Thomas Dwyer, the associate director of child welfare, says that budget cuts and shifting priorities at the Department of Children, Youth and Families have forced him into retirement.
Dwyer notified his superiors Tuesday that he would retire from the agency’s number-two post effective Sept. 7. After more than 30 years at the agency, Dwyer had been eligible for more than two years to retire with a pension equal to 60 percent of his salary (currently $132,963.60 a year).
And while top government officials rarely speak in detail about their reasons for leaving, Dwyer was not shy in an e-mail sent to several hundred DCYF employees last week.
He thanked them for their hard work. And he vented about the current state of affairs.
The General Assembly passed a state budget in June that affected various social services, including childcare benefits, the treatment of 17-year-old criminal suspects, and services for 18-to-21-year-olds raised in state custody.
The DCYF is also the target of a class-action lawsuit filed by the state child advocate, Jametta O. Alston. The suit alleges systemic failures at the agency that it says has caused countless cases of physical and emotional abuse among the 3,000 children in state custody.

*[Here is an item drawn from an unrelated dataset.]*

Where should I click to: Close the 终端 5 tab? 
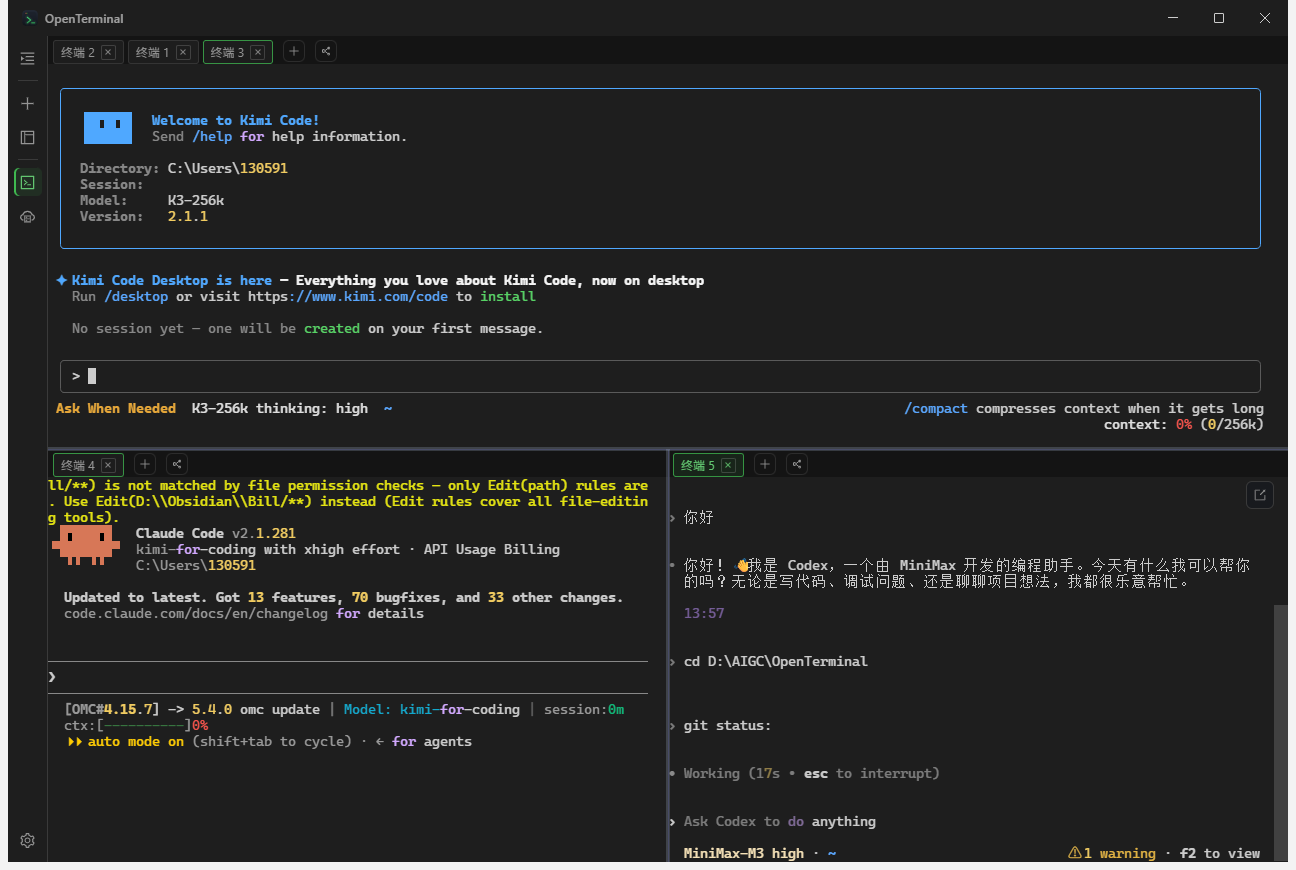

“It is with very mixed emotions that I announce my retirement from DCYF after more than 30 years,” Dwyer said in his e-mail. “I never once regretted my career choice and I have always looked forward to coming to work in the morning.”
He continued: “The 2008 fiscal year was the most difficult I have ever endured and, regrettably, fiscal year 2009 is shaping up to be equally or even more painful. The time has come that I can no longer participate in the choices being made, which fail to make our most needy and vulnerable children a top priority.”
He also shared his thoughts on the difficulty of caring for the state’s children.
“We happen to be in a profession where our many successes are hidden, while our mistakes, or sometimes just other people’s perceptions of our mistakes, are on the front page of the newspaper. Of course we have made mistakes. With the thousands of critical decisions we make every day and night, it is inevitable.”
When contacted by Political Scene last week, Dwyer declined to immediately expand on his e-mail.